Advogado do ativista, Luis Roberto Barroso sustentará que a decisão do Supremo é autorizativa e não cria uma obrigação para o presidente. Nesse caso, Lula poderia confirmar o refúgio e se negar a entregar o italiano. Essa, inclusive, seria uma decisão já tomada, de acordo com integrantes do governo.
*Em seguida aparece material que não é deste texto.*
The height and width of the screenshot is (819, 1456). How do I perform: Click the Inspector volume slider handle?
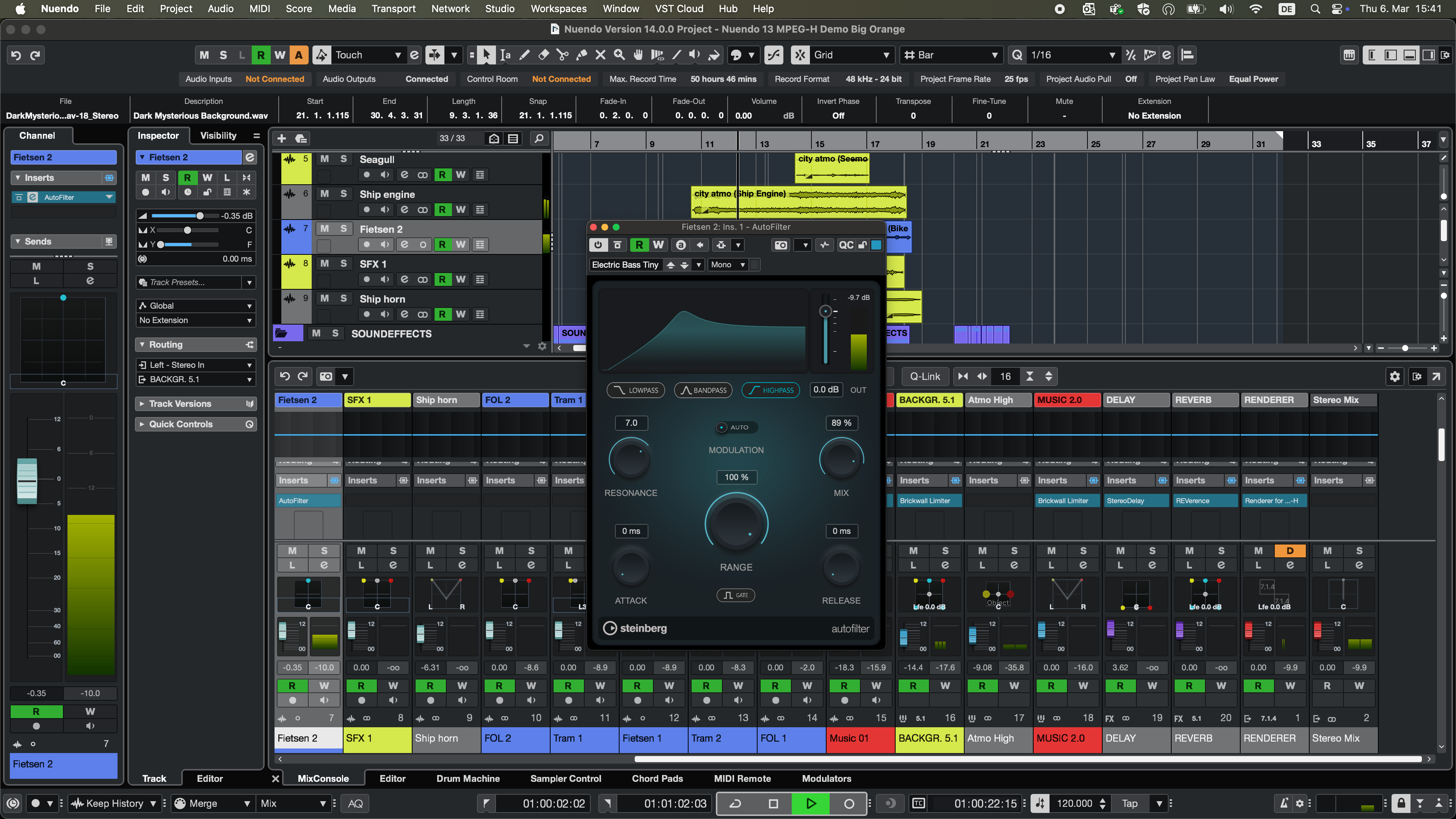click(199, 216)
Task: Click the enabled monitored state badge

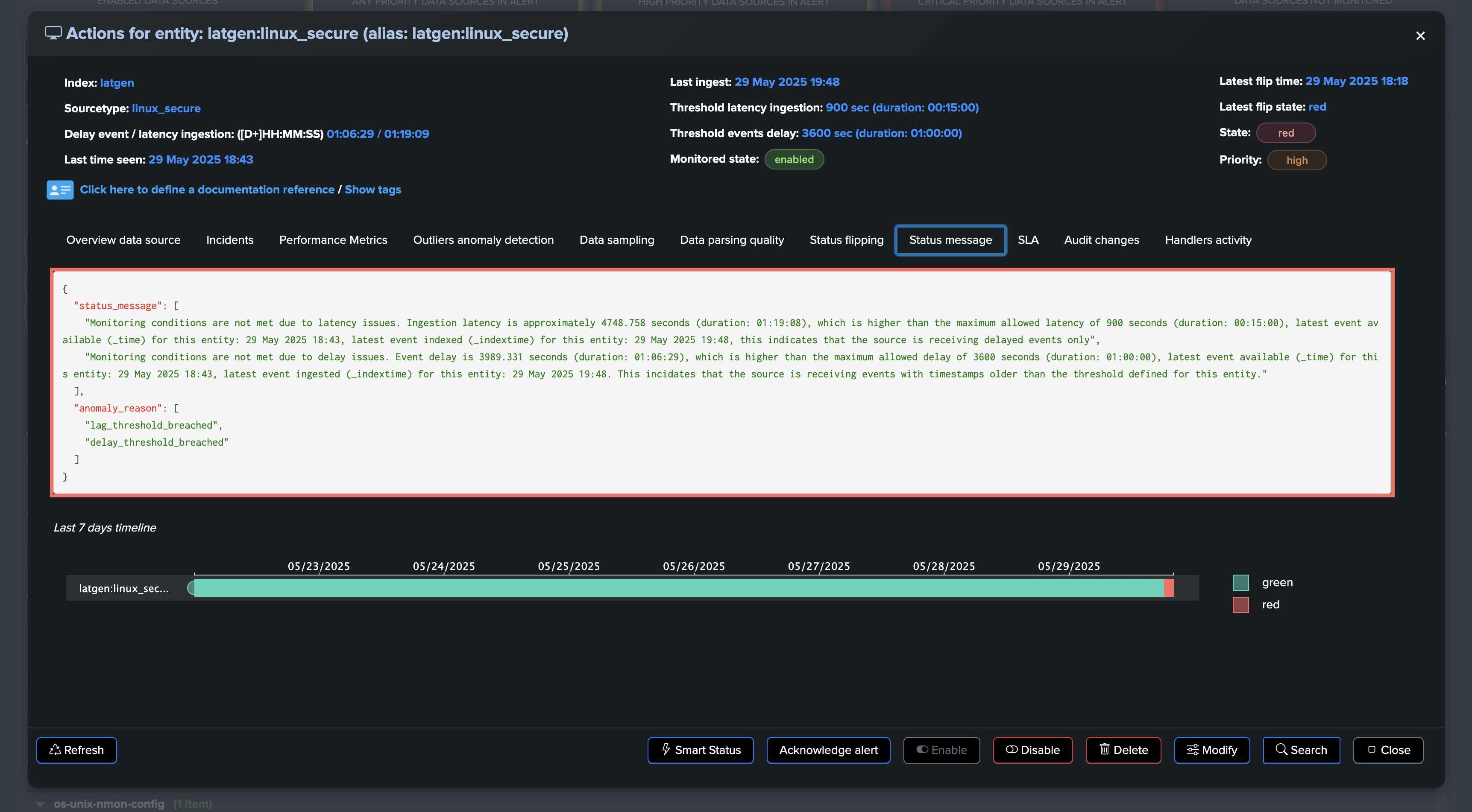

Nabor Bulhões, advogado do governo da Itália, defenderá que, nesse caso, Lula não tem outra alternativa senão entregar Battisti. Como o Brasil tem tratado de extradição firmado com a Itália, não haveria possibilidade de o Brasil negar-se a entregar Battisti.

 

Mesmo com o julgamento no STF, o caso pode não terminar. Além de recursos ao próprio STF, em tese Battisti pode novamente pedir refúgio político ao Comitê Nacional para Refugiados (Conare). No órgão, há a preocupação de que uma decisão favorável à extradição de Battisti estimule os governos de outros países a pedirem a entrega de refugiados. O STF se tornaria a última instância em todos os processos de refúgio, o que não seria competência do tribunal.

 

O governo receia, dependendo da conclusão do caso, que seja cobrado por organismos internacionais para explicar o motivo de ter extraditado um refugiado político.